### Challenge
Please render the material as a two-column Markdown table headed "Row" and "Line", starting with the line that contains "This screenshot has height=420, width=999." and continuing through the end of the material. Give each line its own row number and leave out blank lines.

### Material for this exercise
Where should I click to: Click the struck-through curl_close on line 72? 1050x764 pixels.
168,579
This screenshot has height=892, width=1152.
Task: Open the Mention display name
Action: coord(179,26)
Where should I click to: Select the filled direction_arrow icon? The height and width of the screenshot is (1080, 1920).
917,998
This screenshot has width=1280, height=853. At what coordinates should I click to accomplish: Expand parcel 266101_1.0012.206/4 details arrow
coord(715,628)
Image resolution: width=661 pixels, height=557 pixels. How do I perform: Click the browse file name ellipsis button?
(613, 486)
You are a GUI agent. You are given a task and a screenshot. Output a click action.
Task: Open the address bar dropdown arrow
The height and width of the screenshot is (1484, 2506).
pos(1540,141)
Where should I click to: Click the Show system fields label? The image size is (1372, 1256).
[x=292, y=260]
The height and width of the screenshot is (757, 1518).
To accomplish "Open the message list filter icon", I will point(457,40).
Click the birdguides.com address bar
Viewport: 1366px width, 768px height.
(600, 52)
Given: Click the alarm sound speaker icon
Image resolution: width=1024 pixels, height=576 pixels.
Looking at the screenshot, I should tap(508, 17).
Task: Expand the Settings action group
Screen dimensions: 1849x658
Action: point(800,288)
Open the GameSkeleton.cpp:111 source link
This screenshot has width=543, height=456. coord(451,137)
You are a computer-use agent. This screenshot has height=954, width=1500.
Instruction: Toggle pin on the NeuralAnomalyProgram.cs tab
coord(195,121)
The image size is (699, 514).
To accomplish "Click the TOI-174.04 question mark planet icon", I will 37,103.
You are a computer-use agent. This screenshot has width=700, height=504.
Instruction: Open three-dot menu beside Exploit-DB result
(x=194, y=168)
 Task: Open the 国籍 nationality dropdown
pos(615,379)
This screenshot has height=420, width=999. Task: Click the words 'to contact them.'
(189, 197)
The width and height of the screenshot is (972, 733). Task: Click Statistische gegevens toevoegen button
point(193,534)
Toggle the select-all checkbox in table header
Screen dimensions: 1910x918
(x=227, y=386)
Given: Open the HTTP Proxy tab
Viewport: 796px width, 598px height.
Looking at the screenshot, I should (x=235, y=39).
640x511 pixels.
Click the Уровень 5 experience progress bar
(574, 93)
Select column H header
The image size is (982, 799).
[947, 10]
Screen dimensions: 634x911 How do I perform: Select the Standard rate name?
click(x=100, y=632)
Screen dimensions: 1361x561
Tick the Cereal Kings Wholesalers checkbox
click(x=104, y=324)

### Task answer
| Row | Line |
|---|---|
| 1 | This screenshot has height=420, width=999. Task: Click the words 'to contact them.' |
| 2 | (189, 197) |
| 3 | The width and height of the screenshot is (972, 733). Task: Click Statistische gegevens toevoegen button |
| 4 | point(193,534) |
| 5 | Toggle the select-all checkbox in table header |
| 6 | Screen dimensions: 1910x918 |
| 7 | (x=227, y=386) |
| 8 | Given: Open the HTTP Proxy tab |
| 9 | Viewport: 796px width, 598px height. |
| 10 | Looking at the screenshot, I should (x=235, y=39). |
| 11 | 640x511 pixels. |
| 12 | Click the Уровень 5 experience progress bar |
| 13 | (574, 93) |
| 14 | Select column H header |
| 15 | The image size is (982, 799). |
| 16 | [947, 10] |
| 17 | Screen dimensions: 634x911 How do I perform: Select the Standard rate name? |
| 18 | click(x=100, y=632) |
| 19 | Screen dimensions: 1361x561 |
| 20 | Tick the Cereal Kings Wholesalers checkbox |
| 21 | click(x=104, y=324) |